No dia em que é eleita para a Academia Brasileira de Letras, a atriz reflete sobre a nomeação, a carreira e o atual cenário político do país

Por Sofia Cerqueira, Marina Lang Atualizado em 5 nov 2021, 17h17 - Publicado em 4 nov 2021, 13h21

Declarada imortal pela Academia Brasileira de Letras (ABL) na tarde desta quinta-feira, 4, Fernanda Montenegro, 92 anos, dos quais 76 dedicados ao ofício de interpretar, sempre fez parte do universo da literatura. De personagens shakespearianos à mulher simplória que encantou os jurados do Oscar em Central do Brasil, a atriz é uma leitora voraz e uma trabalhadora incessante: “A arte do ator é uma obsessão vital”. Com um livro de memórias publicado há dois anos – condição sine qua non para garantir uma vaga no templo de Machado de Assis –, Fernanda agradeceu pela reverência de seus novos confrades ao aceitarem seu nome e diz que a academia é um espaço de resistência cultural.
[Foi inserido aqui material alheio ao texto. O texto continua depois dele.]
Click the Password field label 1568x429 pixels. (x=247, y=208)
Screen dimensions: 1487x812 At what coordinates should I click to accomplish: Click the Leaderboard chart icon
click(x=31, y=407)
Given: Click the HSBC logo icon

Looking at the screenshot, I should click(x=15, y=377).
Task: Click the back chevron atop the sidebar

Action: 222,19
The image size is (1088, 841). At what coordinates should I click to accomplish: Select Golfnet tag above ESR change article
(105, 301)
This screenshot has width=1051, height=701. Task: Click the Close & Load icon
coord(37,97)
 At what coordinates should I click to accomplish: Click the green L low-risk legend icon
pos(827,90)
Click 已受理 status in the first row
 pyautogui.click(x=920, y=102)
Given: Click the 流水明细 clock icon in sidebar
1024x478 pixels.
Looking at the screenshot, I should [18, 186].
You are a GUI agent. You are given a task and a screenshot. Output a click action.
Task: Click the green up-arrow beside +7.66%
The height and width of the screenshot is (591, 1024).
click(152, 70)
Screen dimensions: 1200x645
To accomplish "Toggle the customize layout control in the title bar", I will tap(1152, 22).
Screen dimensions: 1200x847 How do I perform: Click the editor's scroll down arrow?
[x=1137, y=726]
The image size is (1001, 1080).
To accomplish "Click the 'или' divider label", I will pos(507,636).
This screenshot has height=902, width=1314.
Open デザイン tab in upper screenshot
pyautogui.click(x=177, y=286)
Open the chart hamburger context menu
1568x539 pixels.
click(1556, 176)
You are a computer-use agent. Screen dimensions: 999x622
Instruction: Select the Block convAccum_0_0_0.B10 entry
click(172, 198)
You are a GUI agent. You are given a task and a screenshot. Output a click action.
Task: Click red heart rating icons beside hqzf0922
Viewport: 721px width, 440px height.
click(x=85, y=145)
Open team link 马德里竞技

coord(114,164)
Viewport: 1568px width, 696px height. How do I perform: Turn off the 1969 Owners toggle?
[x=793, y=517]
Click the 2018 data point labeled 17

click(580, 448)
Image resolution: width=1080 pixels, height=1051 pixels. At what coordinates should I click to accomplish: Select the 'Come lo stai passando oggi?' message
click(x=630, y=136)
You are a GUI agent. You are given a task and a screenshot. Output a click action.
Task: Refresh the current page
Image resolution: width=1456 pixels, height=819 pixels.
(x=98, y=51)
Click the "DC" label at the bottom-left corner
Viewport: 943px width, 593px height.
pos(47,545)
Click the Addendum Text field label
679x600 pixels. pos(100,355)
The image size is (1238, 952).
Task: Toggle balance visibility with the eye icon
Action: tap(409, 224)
Com o contrato recém-renovado com a TV Globo, ela comenta as dispensas que a emissora vem fazendo, de machismo no trabalho, de envelhecimento e sacramenta que jamais interpretaria personagens que defendessem ideias fascistas, homofóbicas e racistas. De posicionamento ideológico firme e crítica contumaz do governo, avalia que o atual momento é mais trágico do que a Ditadura Militar “porque aconteceu através do voto do cidadão”. E, entre outras coisas, diz o que falaria ao presidente Jair Bolsonaro caso ficasse frente a frente com ele: “Espero que o senhor se recupere logo de mais essa sua crise psíquica e volte feliz para sua família”. O grande nome da dramaturgia nacional concedeu entrevista a VEJA, por escrito, em meio aos preparativos para sua nomeação como titular da cadeira número 17 da ABL.

A senhora concorreu a uma cadeira da ABL na condição de vencedora, já que ninguém se candidatou a mesma vaga. Foi uma homenagem, se sentiu honrada? Ou preferiria participar de uma disputa convencional? A disputa da ABL se apresentou, diria, não convencional, mas, tradicional. Aceitei me candidatar dentro do ritual da casa. Com concorrentes ou sem concorrentes, a ABL me aceitou. Estou feliz.

O que a motivou a disputar o título de imortal? A ABL é um referencial cultural de 125 anos. Abrigou e abriga representantes que honram a diversidade da nossa criatividade em várias áreas. Inclusive honram também personalidades não literárias, segundo informações, como consta nos estatutos. Vejo a academia como um espaço de resistência cultural. A cultura das artes vive um momento de desmonte, de desconexão, de destruição bestial. O atual comando político nem sabe o que é sujeito, verbo e predicado. Diante desta ignorância absoluta, que vem de um cérebro limítrofe, viva a nossa Academia Brasileira de Letras. Reconheço e agradeço o avanço cultural e humanista ao aceitarem, entre seus membros, uma atriz – profissão, por incrível que pareça, ainda alternativa. Muitas vezes tida preconceituosamente como marginal.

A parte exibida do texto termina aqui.